| Exercise description |
Locate "General (41, 699)" in the listing. Transcribe the line that contains it and every line that follows, through the last, omitting all pictures.

| Records for processing |
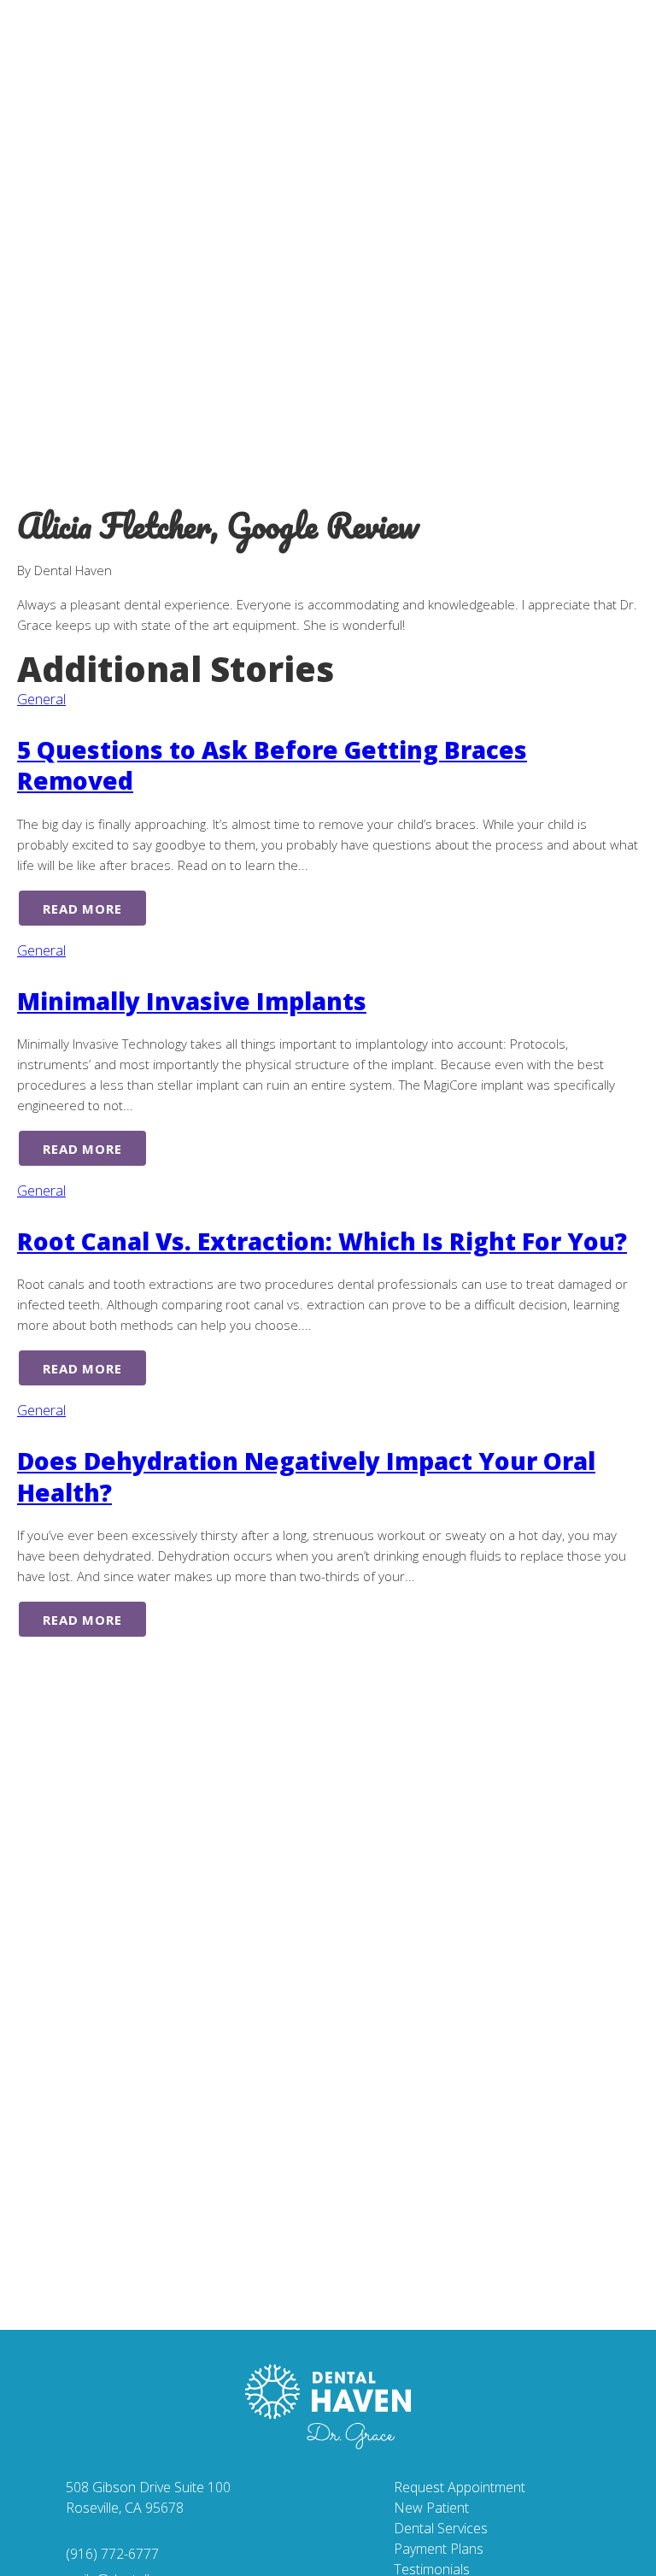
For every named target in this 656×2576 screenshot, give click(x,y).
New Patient (431, 2507)
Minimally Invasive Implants (191, 1001)
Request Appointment (459, 2487)
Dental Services (441, 2528)
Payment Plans (438, 2548)
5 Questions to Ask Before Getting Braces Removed (272, 765)
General (41, 699)
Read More (82, 908)
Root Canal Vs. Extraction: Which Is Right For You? (322, 1241)
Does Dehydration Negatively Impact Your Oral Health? (306, 1476)
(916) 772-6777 (112, 2553)
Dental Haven (136, 47)
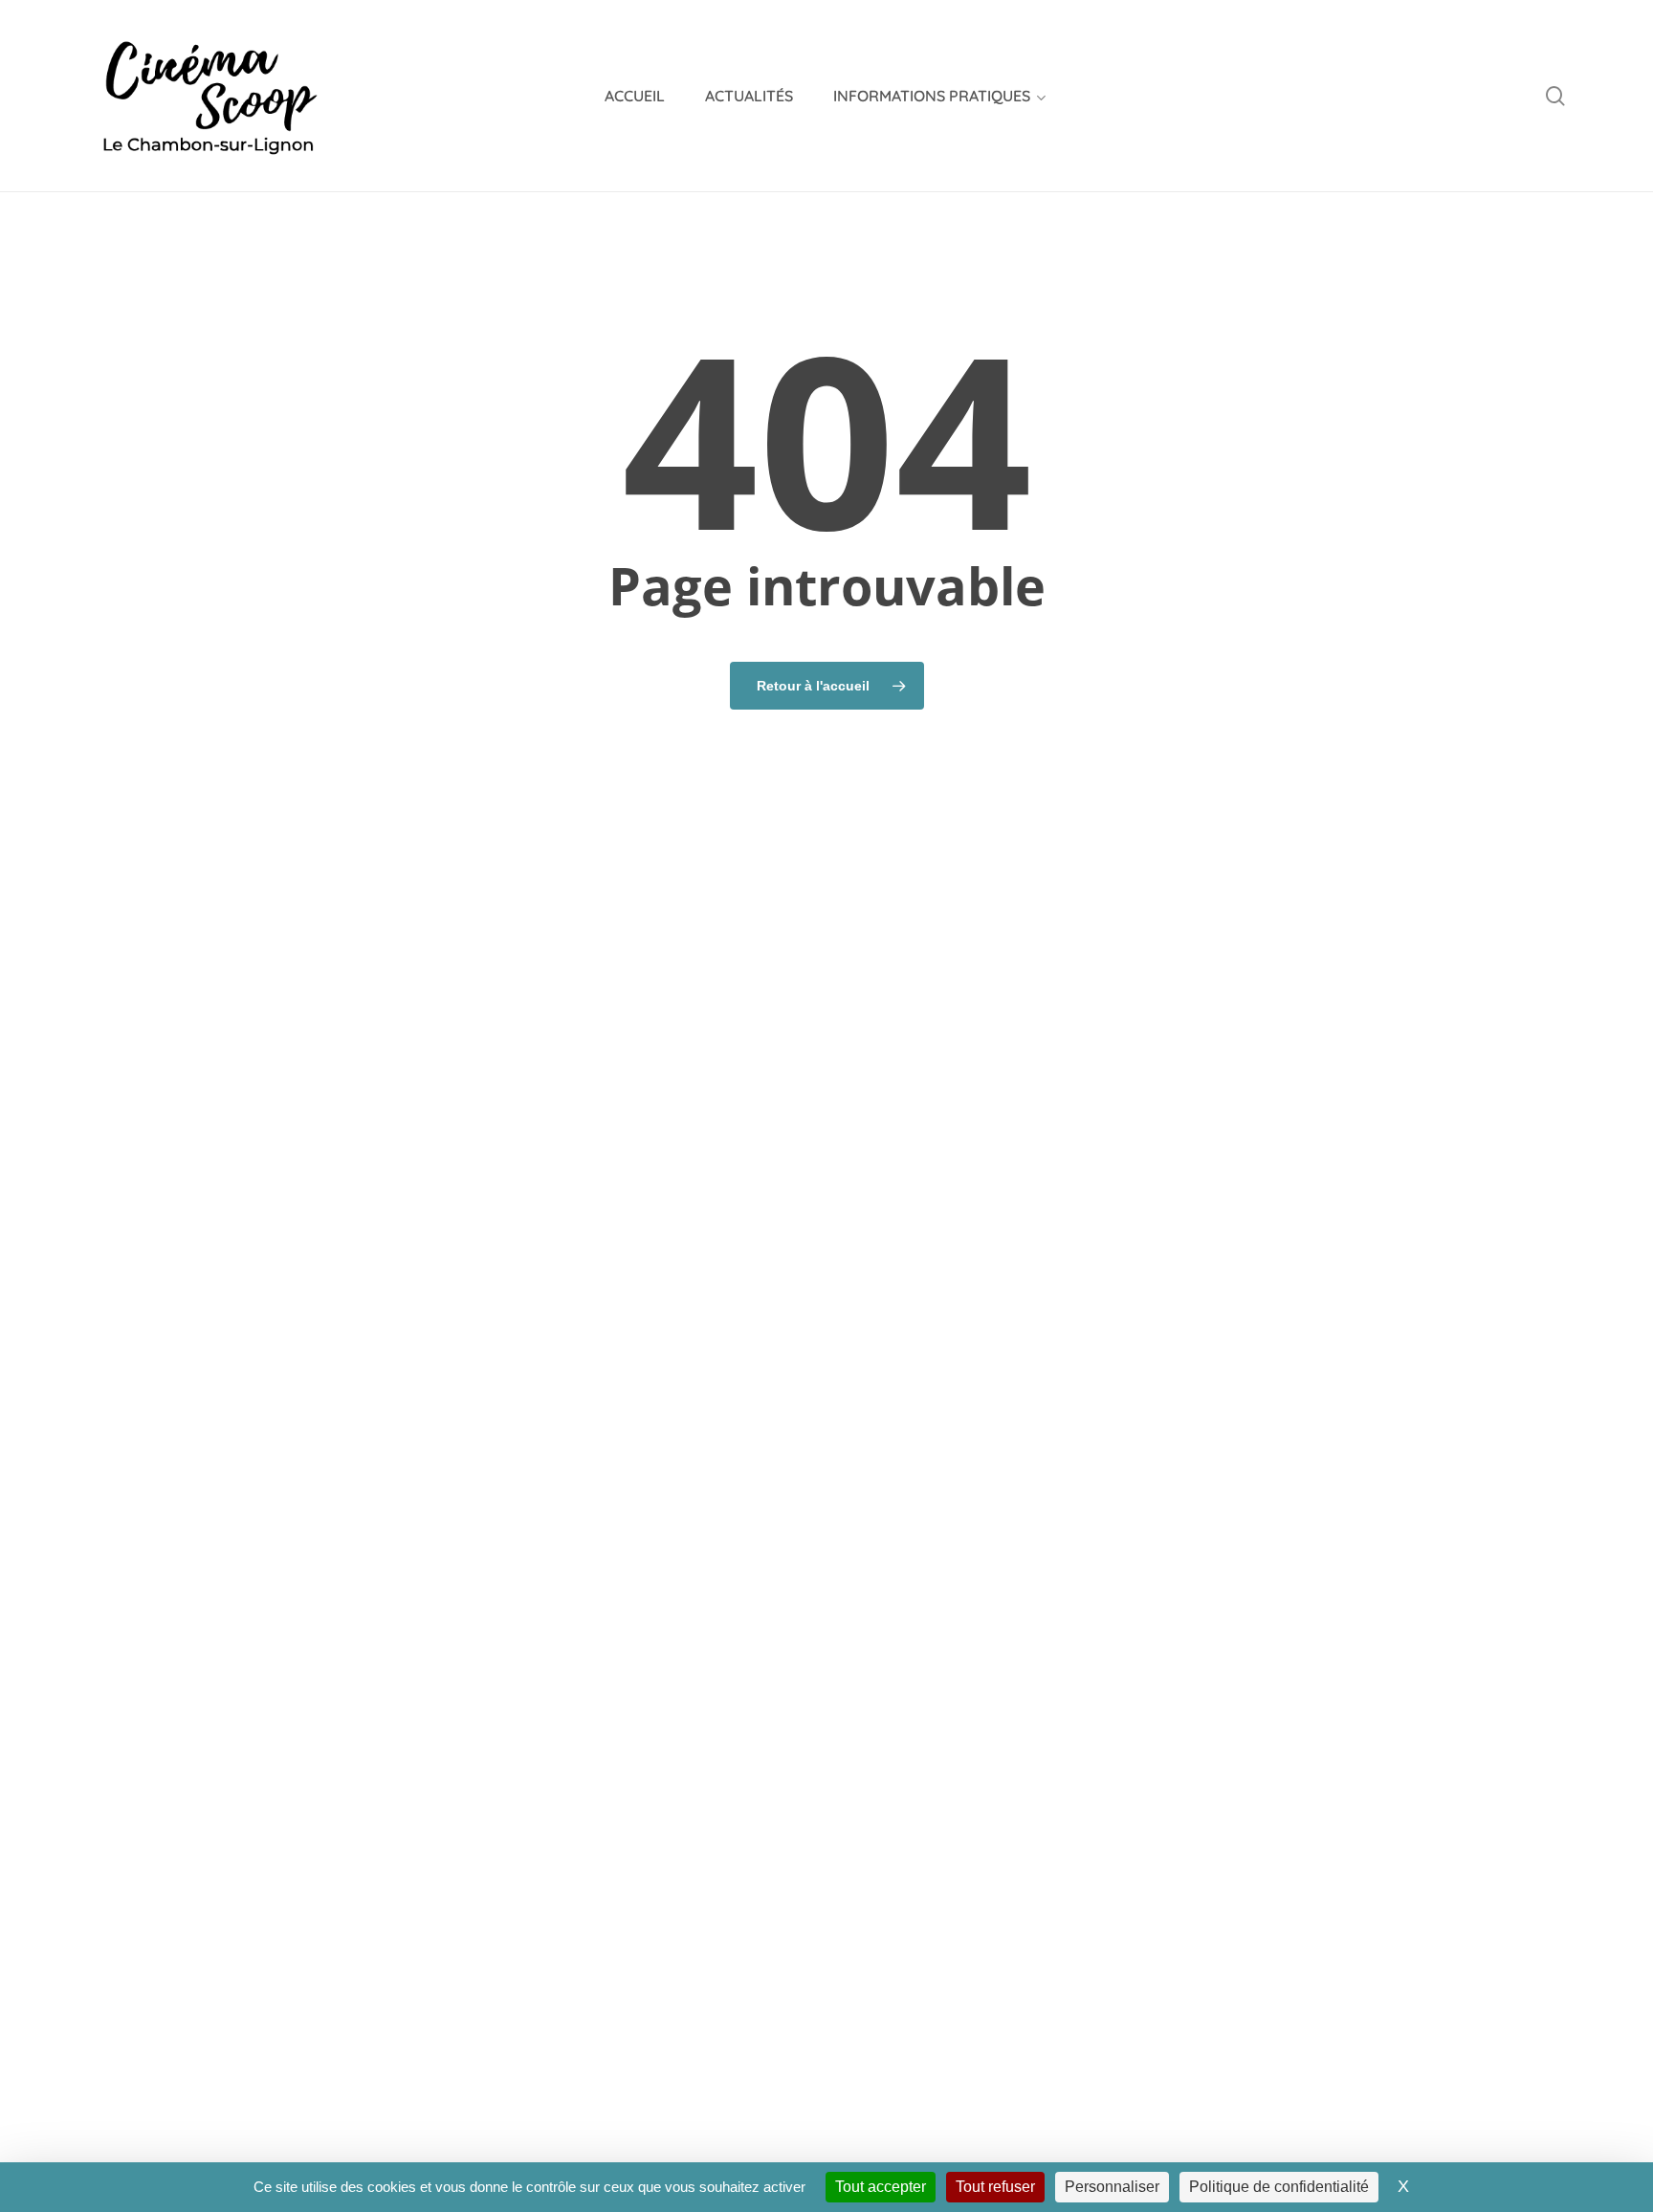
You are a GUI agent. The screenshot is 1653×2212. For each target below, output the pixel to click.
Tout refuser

| Task output |
General (41, 699)
Read More (82, 908)
Root Canal Vs. Extraction: Which Is Right For You? (322, 1241)
Does Dehydration Negatively Impact Your Oral Health? (306, 1476)
(916) 772-6777 (112, 2553)
Dental Haven (136, 47)
You are a GUI agent. The screenshot is 1653×2212. For each target below, output the pixel to click.
Tout refuser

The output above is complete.